The client requires a paring system that fits with the rest of the coconut processing procedures already in place. It must be efficient, easy to use, minimise wasted coconut meat, and not add additional mental or physical strain on the workers. In addition, it should be easy to construct and maintain on-site, and must cost less than $3000 USD.
Tackling Food Insecurity in Nunavut with Geodesic Greenhouses
Green Iglu works to provide remote communities in Northern Canada with sustainable food infrastructure. Harsh winter climates and minimal transportation infrastructure often make traditional agricultural processes and importing produce very difficult, meaning significant cost is added to the consumer price of food – up to four times as high compared to the average Canadian price. Currently, the organization works with Naujaat, Nunavut, a community experiencing a high rate of food insecurity. A geodesic greenhouse was built, where vegetables are grown from April to October. Over a period of three years, the organization teaches community members how to operate the greenhouse on their own. The capstone team was given the task of extending the growing season of this greenhouse to a full year.

+++++

**What to work on**
(A) In the page text, during which months are vegetables grown in the geodesic greenhouse built in Naujaat?
(B) Rewrite the stretch of the page text from "The client requires" through "than $3000 USD.", putting "peeling system" in place of "paring system".
(C) According to the page text, why does food cost so much more for consumers in remote communities in Northern Canada?

**Information shown**
+++++

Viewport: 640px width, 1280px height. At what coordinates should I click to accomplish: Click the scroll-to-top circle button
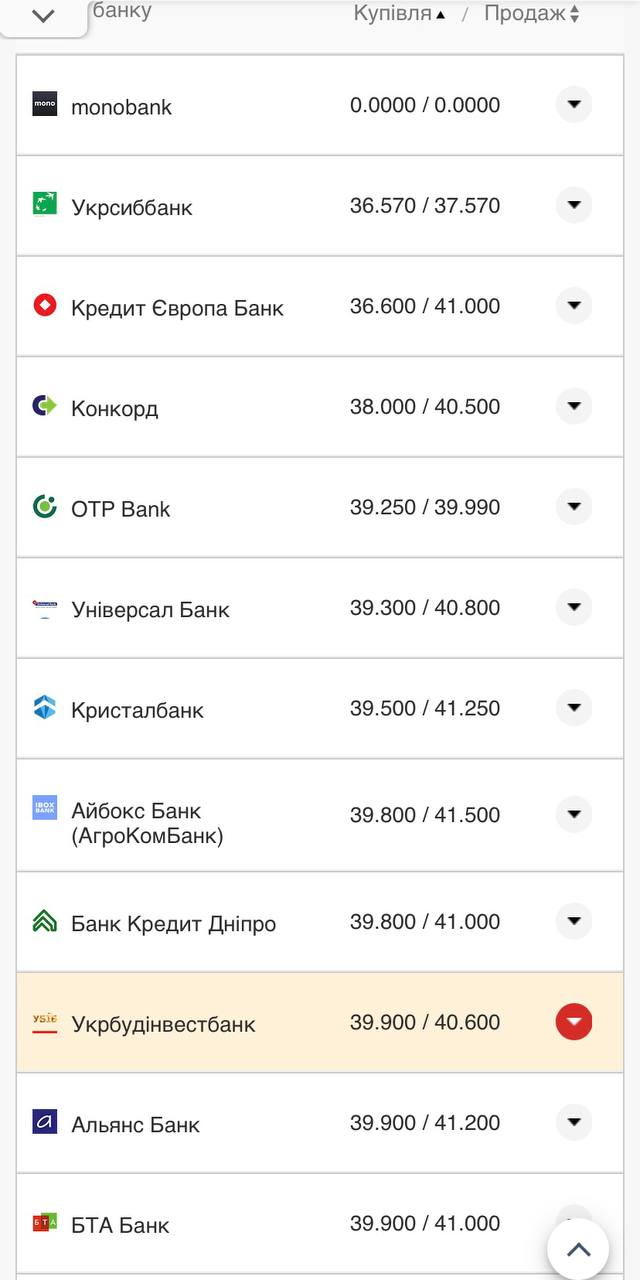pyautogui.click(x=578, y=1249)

+++++

**Per-task answers**
(A) From April to October.

(B)
The client requires a peeling system that fits with the rest of the coconut processing procedures already in place. It must be efficient, easy to use, minimise wasted coconut meat, and not add additional mental or physical strain on the workers. In addition, it should be easy to construct and maintain on-site, and must cost less than $3000 USD.

(C) Harsh winter climates and minimal transportation infrastructure make traditional agriculture and importing produce very difficult. This adds significant cost to the consumer price of food, up to four times the average Canadian price.